The current consensus in the financial markets seems to be that the FOMC is done hiking the federal funds rate (FFR) after having raised it today by 25bps to 5.00%-5.25%. Furthermore, markets seem to be anticipating that the FFR will be falling soon. That's consistent with the widely held view that a recession is coming soon. It isn't consistent with Fed Chair Jerome Powell's press conference today. He acknowledged the possibility of a "mild recession," but he reiterated that inflation remains too high and that the FFR needs to remain restrictive enough to bring it down. If Powell and his colleagues conclude that 5.00%-5.25% is restrictive enough to do the job, then they intend to keep it there until it is clearly doing the job.
The FFR futures today showed the nearby contract at 5.05%, the three-month at 5.08%, the six-month at 4.84%, and the 12-month at 3.89% (chart). The two-year Treasury note is down to 3.84% from the year's high of 4.06% on March 2.
In the past, the FFR tended to peak right before recessions and fall rapidly during the downturns (chart). The past three FFR cycles saw the rate plateau for 8, 14, and 7 months before it plummeted.
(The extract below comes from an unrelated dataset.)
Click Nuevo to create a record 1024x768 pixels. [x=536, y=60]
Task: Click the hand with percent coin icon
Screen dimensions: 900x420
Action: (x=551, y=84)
Powell's concern is that the labor market remains too strong as evidenced by March's JOLTS report showing 1.6 job openings for every unemployed worker and April's ADP private payrolls report showing a gain of 296,000. As a result, the ECI measure of wage inflation remains too high according to Powell, though the quits rate suggests it will moderate over the next nine months (chart).
Powell also mentioned that the core services PCED ex housing inflation rate has remained stubbornly high around 4.5% over the past year (chart).
Powell & Company are trying to lower inflation without causing a major recession, which in the past was the sure way to bring inflation down. Can they do it? We think they might succeed by keeping the FFR at the current level for the foreseeable future until we all see inflation heading lower. That's been our forecast since last summer and it still is.